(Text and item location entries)

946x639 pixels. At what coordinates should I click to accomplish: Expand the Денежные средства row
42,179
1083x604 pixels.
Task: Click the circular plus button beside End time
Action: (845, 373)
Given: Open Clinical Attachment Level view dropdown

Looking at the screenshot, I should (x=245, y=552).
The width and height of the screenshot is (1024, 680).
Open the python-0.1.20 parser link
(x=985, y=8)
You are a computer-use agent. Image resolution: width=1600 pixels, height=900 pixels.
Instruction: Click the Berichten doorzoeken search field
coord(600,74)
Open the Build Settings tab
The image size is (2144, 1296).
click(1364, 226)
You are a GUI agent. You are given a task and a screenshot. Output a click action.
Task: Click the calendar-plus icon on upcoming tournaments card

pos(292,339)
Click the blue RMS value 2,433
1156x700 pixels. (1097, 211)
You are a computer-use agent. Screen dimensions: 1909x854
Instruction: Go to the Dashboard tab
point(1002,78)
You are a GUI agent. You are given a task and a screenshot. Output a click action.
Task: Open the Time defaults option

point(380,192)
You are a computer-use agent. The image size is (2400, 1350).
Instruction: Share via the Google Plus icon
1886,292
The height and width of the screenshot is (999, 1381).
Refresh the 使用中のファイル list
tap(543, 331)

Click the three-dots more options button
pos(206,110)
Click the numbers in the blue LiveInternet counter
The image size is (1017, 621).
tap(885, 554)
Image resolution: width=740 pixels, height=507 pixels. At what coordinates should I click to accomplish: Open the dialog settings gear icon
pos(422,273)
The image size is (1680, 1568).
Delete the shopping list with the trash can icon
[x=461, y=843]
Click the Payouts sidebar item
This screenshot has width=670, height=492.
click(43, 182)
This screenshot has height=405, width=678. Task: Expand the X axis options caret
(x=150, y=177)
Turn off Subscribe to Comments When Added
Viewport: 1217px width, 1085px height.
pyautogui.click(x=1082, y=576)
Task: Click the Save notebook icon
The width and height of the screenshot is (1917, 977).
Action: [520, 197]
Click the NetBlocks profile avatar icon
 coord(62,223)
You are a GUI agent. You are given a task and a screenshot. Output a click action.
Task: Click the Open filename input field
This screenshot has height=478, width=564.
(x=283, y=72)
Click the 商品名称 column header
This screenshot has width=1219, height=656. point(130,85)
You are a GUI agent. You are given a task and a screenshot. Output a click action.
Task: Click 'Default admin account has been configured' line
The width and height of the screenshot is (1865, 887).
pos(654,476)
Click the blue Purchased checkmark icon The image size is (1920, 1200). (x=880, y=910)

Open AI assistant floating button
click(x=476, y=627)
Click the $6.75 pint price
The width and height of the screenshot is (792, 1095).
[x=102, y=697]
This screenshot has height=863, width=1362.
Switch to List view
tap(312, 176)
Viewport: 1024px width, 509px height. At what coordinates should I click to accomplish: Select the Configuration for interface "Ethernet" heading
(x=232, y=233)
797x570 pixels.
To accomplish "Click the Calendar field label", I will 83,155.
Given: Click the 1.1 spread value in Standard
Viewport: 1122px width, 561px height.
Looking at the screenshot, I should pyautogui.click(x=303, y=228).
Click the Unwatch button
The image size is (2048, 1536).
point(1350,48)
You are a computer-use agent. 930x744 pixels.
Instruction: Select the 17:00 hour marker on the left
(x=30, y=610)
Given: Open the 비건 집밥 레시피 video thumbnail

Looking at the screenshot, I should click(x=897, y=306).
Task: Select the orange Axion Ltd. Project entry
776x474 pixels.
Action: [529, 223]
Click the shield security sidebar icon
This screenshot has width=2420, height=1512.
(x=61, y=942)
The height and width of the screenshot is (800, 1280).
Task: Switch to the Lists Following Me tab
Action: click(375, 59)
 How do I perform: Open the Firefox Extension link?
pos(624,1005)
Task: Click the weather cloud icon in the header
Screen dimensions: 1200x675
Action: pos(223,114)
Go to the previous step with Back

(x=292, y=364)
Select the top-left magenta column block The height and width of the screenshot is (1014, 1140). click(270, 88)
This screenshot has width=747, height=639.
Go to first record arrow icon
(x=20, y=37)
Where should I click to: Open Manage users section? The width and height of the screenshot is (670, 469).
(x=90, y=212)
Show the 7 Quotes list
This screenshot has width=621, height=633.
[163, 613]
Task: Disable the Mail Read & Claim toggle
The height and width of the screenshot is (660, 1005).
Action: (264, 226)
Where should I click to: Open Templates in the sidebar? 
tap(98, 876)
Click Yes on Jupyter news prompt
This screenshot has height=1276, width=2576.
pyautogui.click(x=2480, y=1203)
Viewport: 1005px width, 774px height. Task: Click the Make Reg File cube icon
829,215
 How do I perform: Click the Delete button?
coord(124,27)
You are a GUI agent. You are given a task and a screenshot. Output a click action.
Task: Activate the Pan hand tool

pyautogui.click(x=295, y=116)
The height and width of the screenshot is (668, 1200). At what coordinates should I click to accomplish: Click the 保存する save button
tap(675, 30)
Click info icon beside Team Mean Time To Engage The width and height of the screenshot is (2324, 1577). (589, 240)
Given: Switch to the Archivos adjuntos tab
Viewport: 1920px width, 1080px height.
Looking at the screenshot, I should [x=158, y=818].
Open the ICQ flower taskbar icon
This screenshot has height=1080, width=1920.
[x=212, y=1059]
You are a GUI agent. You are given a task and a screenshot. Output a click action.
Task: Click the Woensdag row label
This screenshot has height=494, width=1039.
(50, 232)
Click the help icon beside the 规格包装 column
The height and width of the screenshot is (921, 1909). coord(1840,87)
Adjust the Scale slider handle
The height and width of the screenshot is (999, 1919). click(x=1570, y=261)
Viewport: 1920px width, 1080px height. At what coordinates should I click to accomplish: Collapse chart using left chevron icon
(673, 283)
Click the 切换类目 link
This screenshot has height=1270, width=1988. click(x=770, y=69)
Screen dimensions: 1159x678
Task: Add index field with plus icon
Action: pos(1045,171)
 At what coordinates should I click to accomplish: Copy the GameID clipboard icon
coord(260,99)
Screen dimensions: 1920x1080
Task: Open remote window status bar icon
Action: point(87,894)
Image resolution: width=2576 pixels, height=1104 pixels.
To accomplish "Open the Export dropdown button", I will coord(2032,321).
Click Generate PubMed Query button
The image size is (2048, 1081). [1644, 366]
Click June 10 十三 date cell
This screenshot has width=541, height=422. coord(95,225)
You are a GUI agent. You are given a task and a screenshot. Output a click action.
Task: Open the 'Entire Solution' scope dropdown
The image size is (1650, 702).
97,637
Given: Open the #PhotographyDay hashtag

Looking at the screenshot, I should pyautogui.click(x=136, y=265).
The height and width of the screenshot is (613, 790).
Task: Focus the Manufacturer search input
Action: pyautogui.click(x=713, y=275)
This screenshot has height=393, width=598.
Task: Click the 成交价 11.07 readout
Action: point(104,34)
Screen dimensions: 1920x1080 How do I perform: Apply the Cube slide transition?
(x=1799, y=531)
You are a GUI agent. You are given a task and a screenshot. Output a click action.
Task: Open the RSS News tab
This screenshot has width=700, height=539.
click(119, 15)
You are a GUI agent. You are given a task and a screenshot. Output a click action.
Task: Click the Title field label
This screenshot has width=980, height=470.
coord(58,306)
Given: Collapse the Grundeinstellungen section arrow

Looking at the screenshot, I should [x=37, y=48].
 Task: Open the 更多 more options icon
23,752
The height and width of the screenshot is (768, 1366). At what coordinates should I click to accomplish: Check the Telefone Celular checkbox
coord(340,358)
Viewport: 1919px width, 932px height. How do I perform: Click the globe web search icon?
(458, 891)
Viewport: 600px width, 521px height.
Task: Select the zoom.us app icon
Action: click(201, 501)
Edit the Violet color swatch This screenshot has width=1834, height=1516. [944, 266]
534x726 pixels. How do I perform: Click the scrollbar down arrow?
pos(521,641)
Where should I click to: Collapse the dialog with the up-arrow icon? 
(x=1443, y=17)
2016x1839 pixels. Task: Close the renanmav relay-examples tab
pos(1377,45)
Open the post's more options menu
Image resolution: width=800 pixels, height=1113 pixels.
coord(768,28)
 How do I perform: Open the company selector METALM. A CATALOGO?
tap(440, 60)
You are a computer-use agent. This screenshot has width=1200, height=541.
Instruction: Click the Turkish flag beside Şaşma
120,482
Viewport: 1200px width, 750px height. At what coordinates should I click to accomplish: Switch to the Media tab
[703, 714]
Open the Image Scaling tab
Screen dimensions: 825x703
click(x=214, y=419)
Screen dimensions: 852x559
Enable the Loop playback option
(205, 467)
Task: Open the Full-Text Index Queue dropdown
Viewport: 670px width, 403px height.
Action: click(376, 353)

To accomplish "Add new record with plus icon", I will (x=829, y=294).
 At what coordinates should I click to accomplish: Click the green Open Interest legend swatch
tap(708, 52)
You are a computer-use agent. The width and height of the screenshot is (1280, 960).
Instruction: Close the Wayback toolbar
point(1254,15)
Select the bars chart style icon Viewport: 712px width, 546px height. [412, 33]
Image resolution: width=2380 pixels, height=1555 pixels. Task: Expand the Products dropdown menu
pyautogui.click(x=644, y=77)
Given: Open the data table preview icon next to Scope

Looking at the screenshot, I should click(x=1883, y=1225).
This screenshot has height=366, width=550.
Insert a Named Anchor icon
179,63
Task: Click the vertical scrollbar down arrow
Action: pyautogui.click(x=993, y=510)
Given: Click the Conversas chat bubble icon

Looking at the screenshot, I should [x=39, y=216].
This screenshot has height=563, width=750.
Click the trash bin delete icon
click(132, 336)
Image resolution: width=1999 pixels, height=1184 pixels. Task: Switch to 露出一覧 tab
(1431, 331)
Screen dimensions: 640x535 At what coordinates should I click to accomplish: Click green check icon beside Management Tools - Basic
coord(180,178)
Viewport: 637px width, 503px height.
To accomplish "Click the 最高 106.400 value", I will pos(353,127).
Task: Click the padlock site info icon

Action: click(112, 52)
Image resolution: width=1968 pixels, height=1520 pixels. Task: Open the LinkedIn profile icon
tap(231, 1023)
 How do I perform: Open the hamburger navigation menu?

▶ **Written request**
Repeat the lines beginning with the one that contains "The height and width of the screenshot is (768, 1366)." and continuing through the one that contains "coord(340,358)", word for word.

▶ **Solution to the problem**
The height and width of the screenshot is (768, 1366). At what coordinates should I click to accomplish: Check the Telefone Celular checkbox
coord(340,358)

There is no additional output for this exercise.